## Text under study
● ● ● ● ●

Dorothy Stimson Bullitt | |
---|---|
Born |
Seattle, Washington, United States |
February 5, 1892
Died | June 27, 1989 Seattle, Washington, United States |
(aged 97)
Resting place | Evergreen Washelli Memorial Park |
Nationality | American |
Other names | Dorothy Frances Stimson |
Occupation | Broadcaster, realtor, philanthropist |
Title | Founder/President/Chairwoman, King Broadcasting Co. (1946–1977) |
Political party | Democratic |
Spouse(s) | A. Scott Bullitt (1877-1932) (1918-1932, his death) |
Children | Charles Stimson Bullitt (1919-2009) Priscilla Bullitt Collins (1920-2003) Harriet Overton Bullitt (b. 1924) |
Parent(s) | Charles D. Stimson (1857-1928) Harriet Overton Stimson (1862-1936) |
Dorothy Stimson Bullitt (February 5, 1892–June 27, 1989) was a radio and television pioneer who founded King Broadcasting Company, a major owner of broadcast stations in Seattle, Washington. She was the first woman in the United States to buy and manage a television station.
Bullitt was born Dorothy Frances Stimson in Seattle in 1892, four years after Washington became a state, to C. D. Stimson, a lumber and real estate magnate, and his wife Harriet. Wealthy throughout her childhood and early adulthood, in 1918 she married A. Scott Bullitt, a lawyer and aspiring politician 14 years her senior. Scott Bullitt, a member of a prominent Kentucky family, became a prominent Democrat and friend of Franklin D. Roosevelt, and was scheduled to place Roosevelt's name in nomination for the U.S. presidency at the 1932 Democratic National Convention when he died of liver cancer, leaving Dorothy a widow at the age of 40. She attended the convention as a delegate in her late husband's place, and presented a plank outlawing child labor for the party's platform.

● ● ● ● ●

## Data listing
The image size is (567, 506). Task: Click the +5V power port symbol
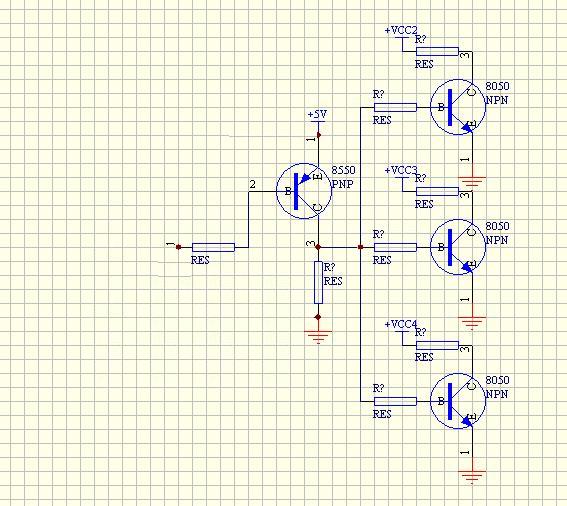coord(318,117)
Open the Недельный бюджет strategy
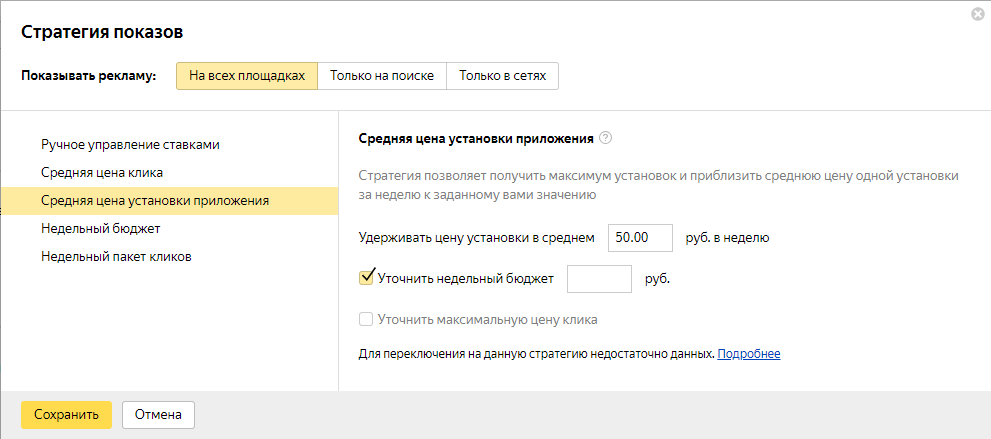Viewport: 991px width, 439px height. 101,228
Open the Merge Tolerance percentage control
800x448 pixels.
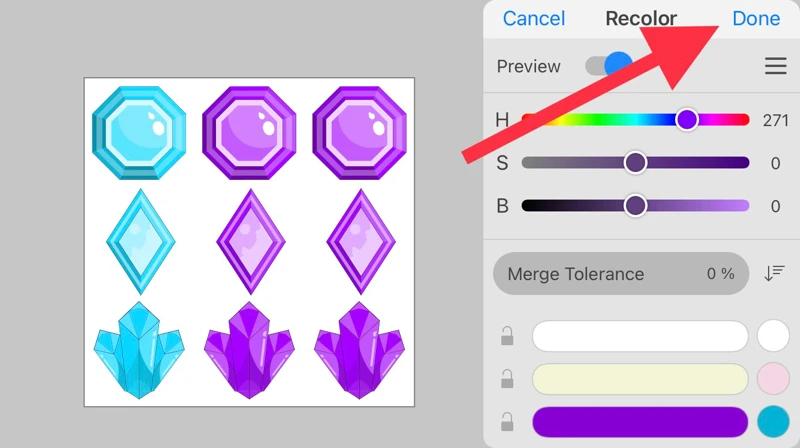click(x=620, y=273)
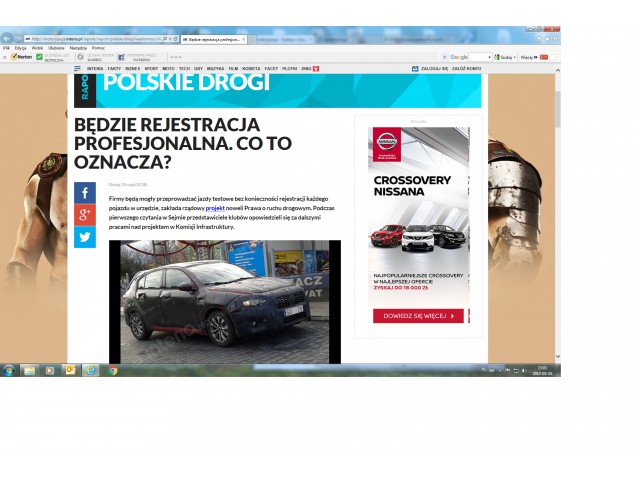Click 'Dowiedz się więcej' Nissan ad button
The width and height of the screenshot is (640, 480).
point(419,316)
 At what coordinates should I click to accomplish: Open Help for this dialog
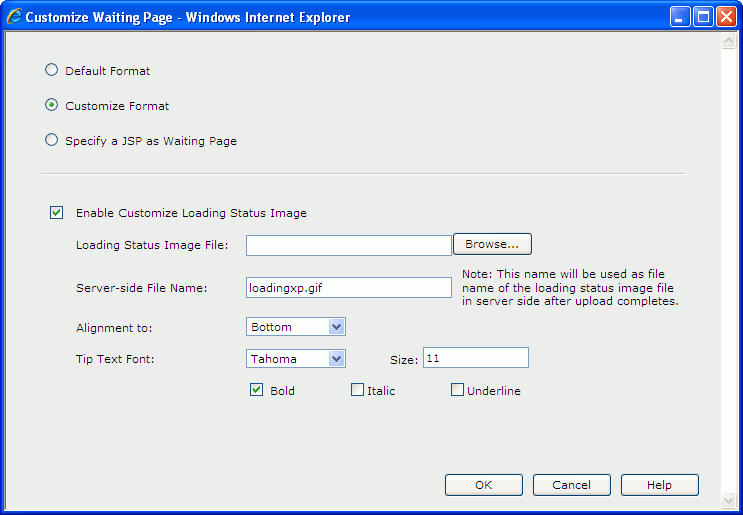pyautogui.click(x=660, y=485)
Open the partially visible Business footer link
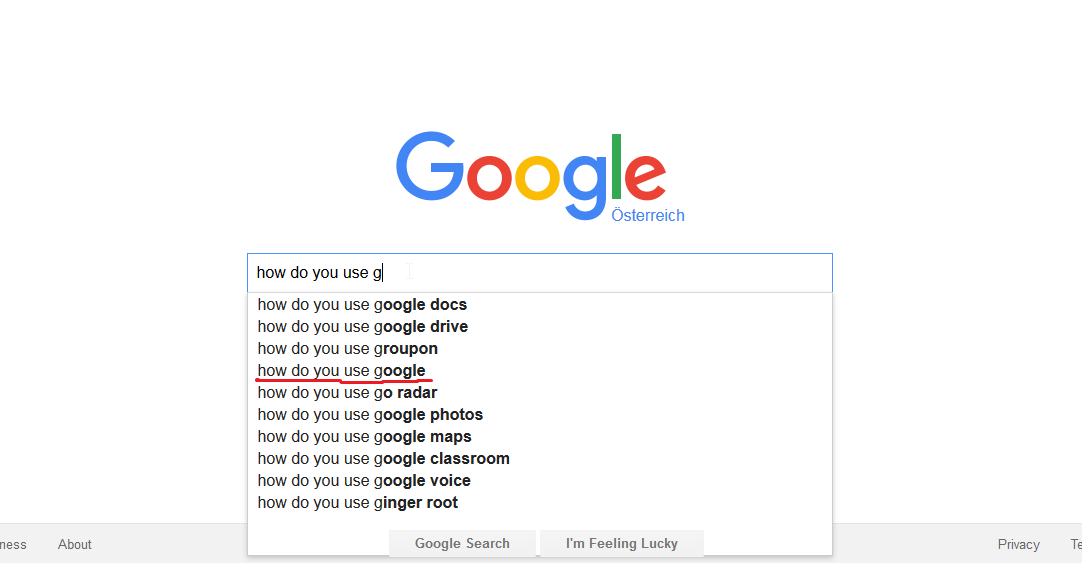 click(13, 544)
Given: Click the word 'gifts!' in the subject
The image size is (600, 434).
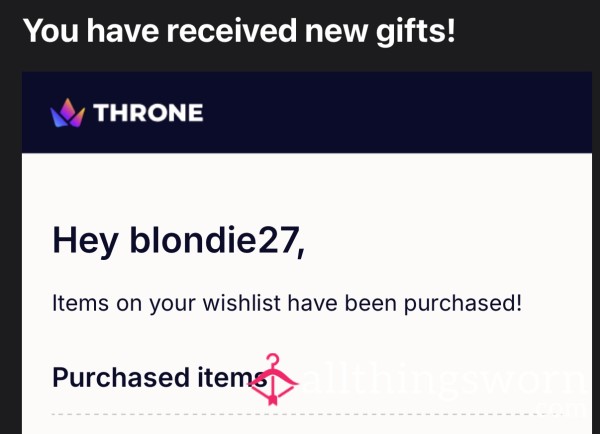Looking at the screenshot, I should 416,32.

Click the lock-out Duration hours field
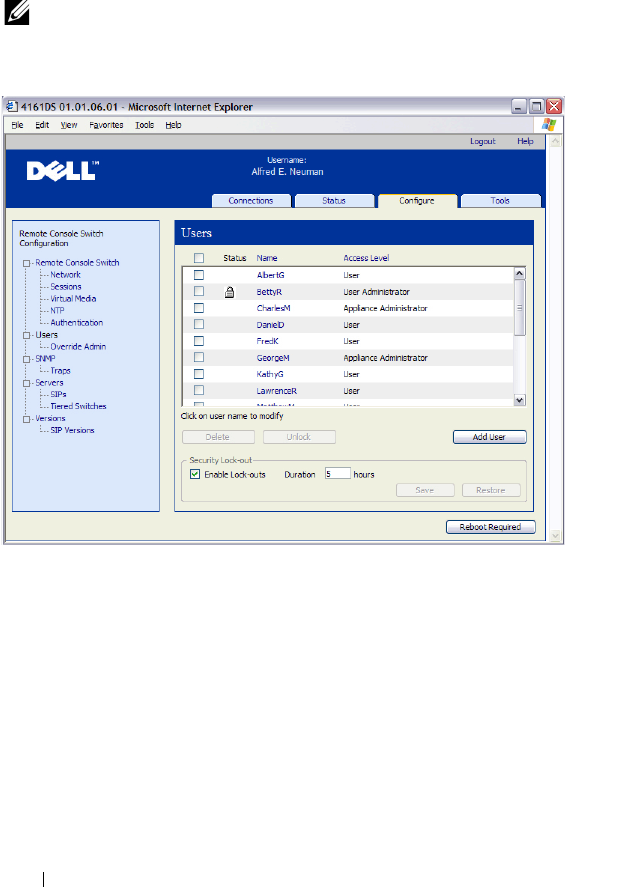pos(336,474)
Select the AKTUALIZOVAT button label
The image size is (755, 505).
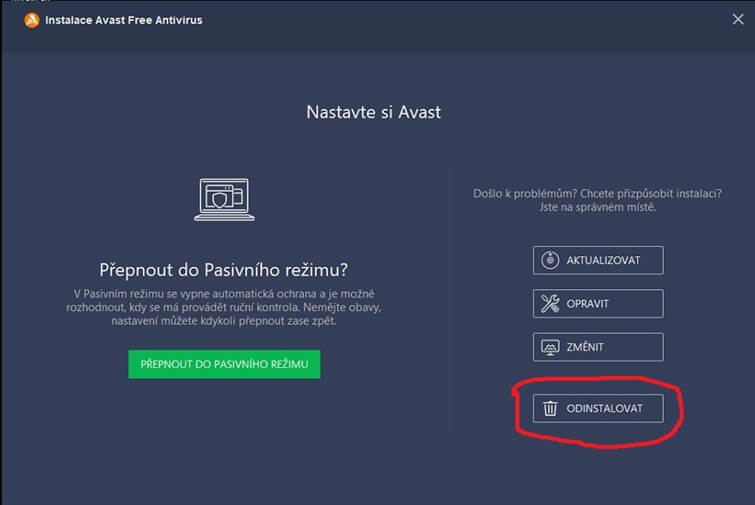click(603, 260)
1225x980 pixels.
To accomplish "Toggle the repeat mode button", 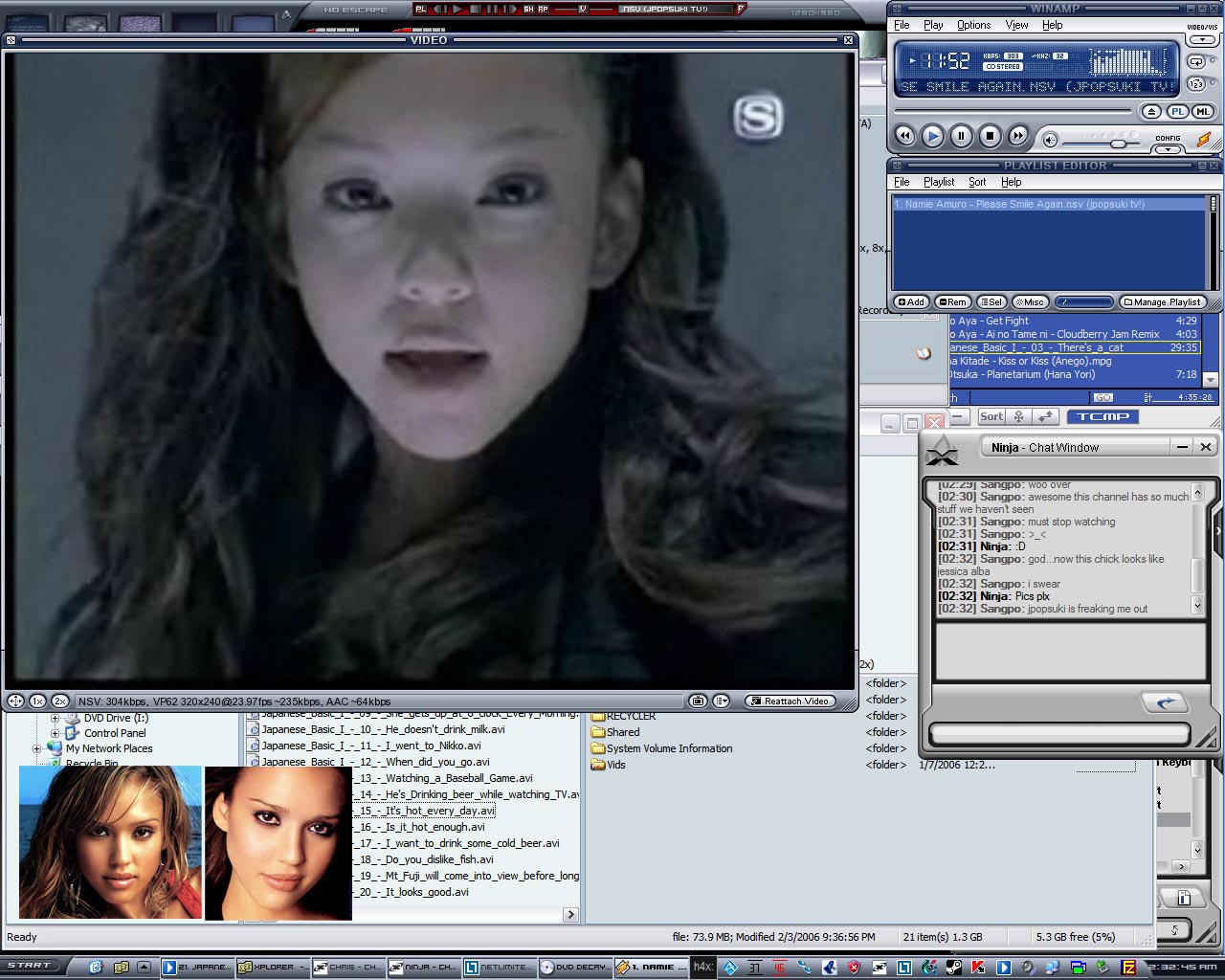I will tap(1196, 61).
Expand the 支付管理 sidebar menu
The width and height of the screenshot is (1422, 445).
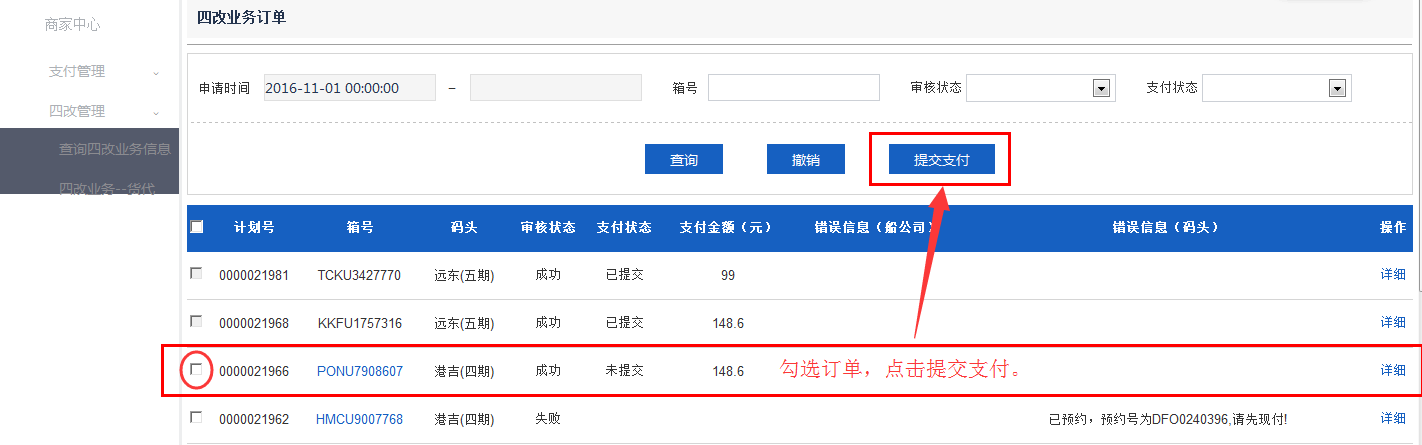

● ● ● ● ●

## Exercise requirements
**1)** In the Dorothy Stimson Bullitt biography, what did A. Scott Bullitt die of?
**2)** Say whether each statement agrees with the Dorothy Stimson Bullitt biography. Give yes or no for each and quote the words that decide it.
(a) She married A. Scott Bullitt in 1918.
(b) A. Scott Bullitt was ten years older than she was.
(c) At the 1932 Democratic National Convention she presented a plank outlawing child labor.
**3)** Carry on the Dorothy Stimson Bullitt biography from its last sentence.

## Written answers
**1)** Liver cancer.

**2)**
(a) Yes: "in 1918 she married A. Scott Bullitt"
(b) No: "14 years her senior"
(c) Yes: "presented a plank outlawing child labor for the party's platform"

**3)**
After Scott's death, Dorothy Bullitt hired a lawyer and took personal charge of her family's real estate holdings. Her father had bequeathed her a considerable number of properties in downtown Seattle, but it was the height of the Great Depression, and the Bullitt properties were losing lessees rapidly as businesses failed and their owners moved out. Working in the almost exclusively male business world, and despite knowing next to nothing about real estate at the time of her husband's death, Bullitt personally restored the family's real estate business to financial health. An increasingly prominent member of Seattle's business community, Bullitt became a member of a number of corporate boards and a regent of the University of Washington, and was named Seattle's First Citizen in 1959.
In 1947, Bullitt bought a small AM radio station, KEVR. She immediately applied to the Federal Communications Commission to change the station's call letters to KING (for King County, Washington), but KING was already registered to an old merchant ship, the SS Watertown. Undaunted, Bullitt negotiated with the freighter's owner and acquired the letters. (According to legend, Bullitt personally rowed out to the freighter with a bottle of champagne to meet the captain, who didn't care what call letters he used and asked only that Bullitt make a donation to his church.) The following year, Bullitt received a license for an FM station, KING-FM, and used it to broadcast classical music, her favorite.